La Administración de Minerales Marinos propuso una subasta de minerales marinos que abarcaría aproximadamente 67 millones de acres de lecho marino al este y al oeste del territorio estadounidense en el Pacífico.
La venta se celebraría el 16 de diciembre de 2026 en California, y los contratos de arrendamiento se adjudicarían mediante un proceso de licitación competitiva.
Los contratos de arrendamiento permitirían a las empresas explorar y, potencialmente, desarrollar yacimientos de minerales críticos utilizados en baterías, productos electrónicos y tecnologías de defensa.
El director interino de la MMA, Matt Giacona, declaró que la propuesta tiene como objetivo apoyar el acceso de Estados Unidos a los minerales necesarios para las cadenas de suministro, la fabricación y la seguridad nacional.
Según indicó la MMA en un comunicado en el que proponía la venta, los funcionarios tendrán en cuenta primero los comentarios del gobernador de las Islas Marianas del Norte antes de decidir si siguen adelante con la operación.
Un portavoz del gobernador David Apatang no estuvo disponible de inmediato para hacer comentarios. En declaraciones presentadas a la administración en enero, Apatang afirmó que no apoyaba ni se oponía a la minería submarina, alegando la necesidad de obtener más información sobre sus impactos ambientales.

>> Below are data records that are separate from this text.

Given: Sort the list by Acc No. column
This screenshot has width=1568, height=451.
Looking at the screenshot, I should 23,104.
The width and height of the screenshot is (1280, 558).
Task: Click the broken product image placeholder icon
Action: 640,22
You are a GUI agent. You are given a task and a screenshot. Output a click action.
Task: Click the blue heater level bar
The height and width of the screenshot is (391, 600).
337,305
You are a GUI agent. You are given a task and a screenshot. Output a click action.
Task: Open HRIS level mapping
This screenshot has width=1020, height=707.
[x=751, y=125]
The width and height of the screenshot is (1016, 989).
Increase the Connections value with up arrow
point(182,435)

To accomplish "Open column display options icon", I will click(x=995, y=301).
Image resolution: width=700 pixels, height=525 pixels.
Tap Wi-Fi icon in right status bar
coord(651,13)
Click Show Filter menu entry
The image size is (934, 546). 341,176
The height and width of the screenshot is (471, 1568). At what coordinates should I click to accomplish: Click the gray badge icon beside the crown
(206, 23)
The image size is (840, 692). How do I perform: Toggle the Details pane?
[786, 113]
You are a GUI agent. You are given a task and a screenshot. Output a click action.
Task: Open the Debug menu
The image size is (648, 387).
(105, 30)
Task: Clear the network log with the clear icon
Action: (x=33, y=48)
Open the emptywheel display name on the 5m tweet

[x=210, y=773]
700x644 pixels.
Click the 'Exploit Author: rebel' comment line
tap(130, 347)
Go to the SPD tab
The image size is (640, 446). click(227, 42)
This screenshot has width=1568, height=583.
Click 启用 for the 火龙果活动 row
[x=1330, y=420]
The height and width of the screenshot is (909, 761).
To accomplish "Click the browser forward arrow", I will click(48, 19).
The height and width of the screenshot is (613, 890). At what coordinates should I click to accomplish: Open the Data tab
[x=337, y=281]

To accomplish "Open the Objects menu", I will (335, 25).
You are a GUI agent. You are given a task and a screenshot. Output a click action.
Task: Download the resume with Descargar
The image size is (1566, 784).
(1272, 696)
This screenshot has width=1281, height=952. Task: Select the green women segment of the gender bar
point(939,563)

El mes pasado, la administración Trump propuso arrendar más de 31 millones de acres del lecho marino frente a las costas de Samoa Americana para la minería de aguas profundas, como parte de un esfuerzo más amplio para reducir la dependencia de Estados Unidos de fuentes extranjeras de minerales críticos.
Los grupos ecologistas se han opuesto a la minería submarina, argumentando que se necesita más investigación sobre sus efectos en los ecosistemas marinos. Quienes la apoyan afirman que podría proporcionar una nueva fuente de minerales utilizados en vehículos eléctricos, electrónica y equipos militares.